I also shared I ignored that gossip.
And I told them that, when he was still in the dorms his freshman year and I’d gone to visit, I’d overheard his friends snickering about a girl named Katie and how they had a plan to keep her away from Aaron while I visited.
I shared that I ignored that as well.
I also told them about Aaron saying he couldn’t live without me our first summer back, so against my father’s wishes, I quit UC, moved to Cambridge, got a job at The Gap and an apartment with four other girls. I tried to get into a school out there, but between struggling to pay rent and Aaron, I didn’t succeed.

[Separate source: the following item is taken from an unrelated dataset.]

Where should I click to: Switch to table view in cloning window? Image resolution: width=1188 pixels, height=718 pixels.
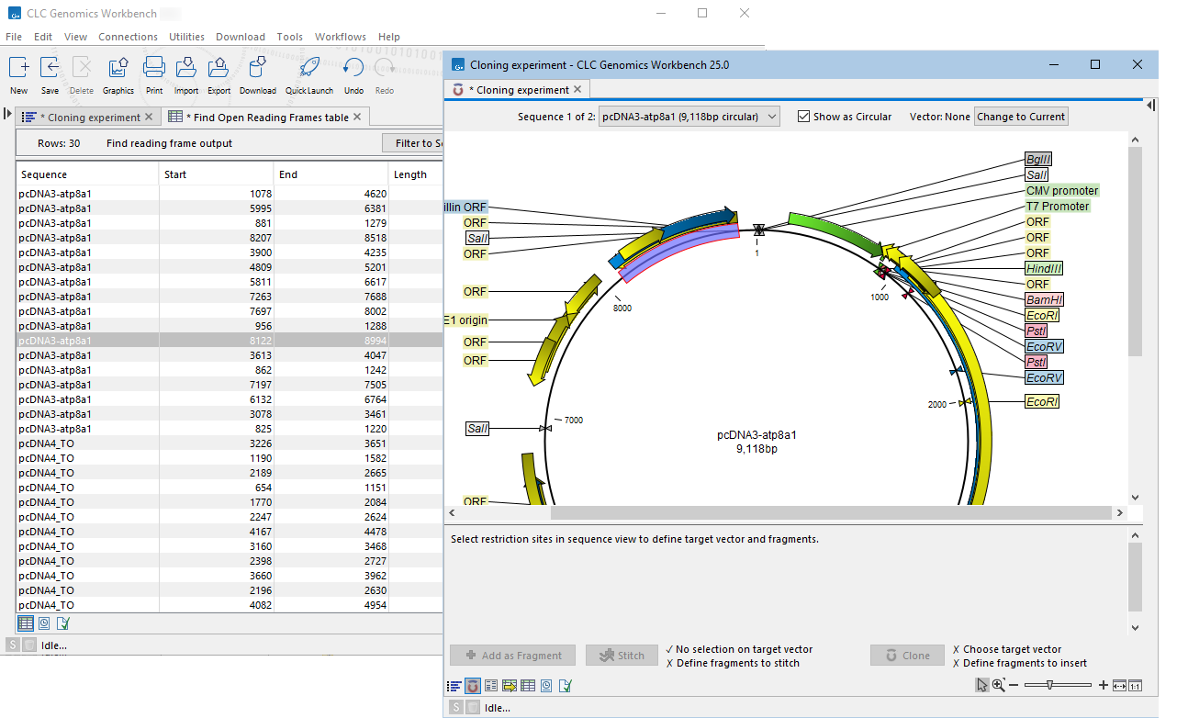tap(528, 685)
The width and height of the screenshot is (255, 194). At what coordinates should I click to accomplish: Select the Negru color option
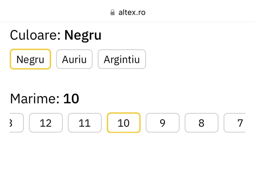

I further told them about the time when Aaron was in graduate school and he broke up with me for three months and dated a fellow student.
I then shared that he’d come back on bended knee, ring and everything, and we’d gotten married in a huge wedding that Aaron’s mother decreed we must have that my father paid for but clearly didn’t enjoy. And this was not because he was giving away his little girl but because he wasn’t a big fan of who he was giving her to. Then I’d gone back to my job, now manager of The Gap, while Aaron finished law school.
And I’d shared we’d moved home after he graduated, home being a house that was waiting for us to move in to, seeing as his parents had given it to us for our wedding.
I’d taken a part-time job at an exclusive boutique that paid little but, regardless, they expected me to wear clothes that cost a fortune (theirs, and they only gave a ten percent discount). This employment was something Aaron’s mother decreed was “acceptable” before we started our family, upon which I would quit and take care of said family (the first part I didn’t agree with, the second part I did).
Aaron took his position as a junior associate in his father’s old firm, which was his grandfather’s old firm, which meant, even though both of them left it to become judges, their name was still on the letterhead. And even though Aaron was a junior associate, they were fast-tracking him to partner. Giving him meaty cases. Putting him as second chair to the big names in the firm so he could learn from the best.
All of this meaning he worked brutal one-hundred-and-twenty-hour weeks, which I knew now was not true because a number of those hours he was wooing and winning Tory.
And last, I’d shared that having Travis was Aaron’s idea. I might not have used it in a while, but I did have a brain, which meant I had an inkling things with my husband were not right. I would never have brought a child into that.
But he was all about us, our future, our family, making strong stronger (his words), one of those times I did not get—and got it less now that it was over—when he was so devoted to me it didn’t seem real.
Maybe because it wasn’t.
But it was beautiful.
So I again turned a blind eye and gave in, quitting my job when I started showing, and shortly after ending up in hell.
I told them all that and more.
So I’d cried a lot. Lanie had cried with me. Tyra teared up a few times.
Elvira just looked angry.
If she wasn’t so funny and friendly and nice, she would scare me. Luckily, she was all those things (but also scary).
They left and now my eyes were tired because after they did, even though it felt good to get it out, share it with people who seemed to care, I didn’t sleep.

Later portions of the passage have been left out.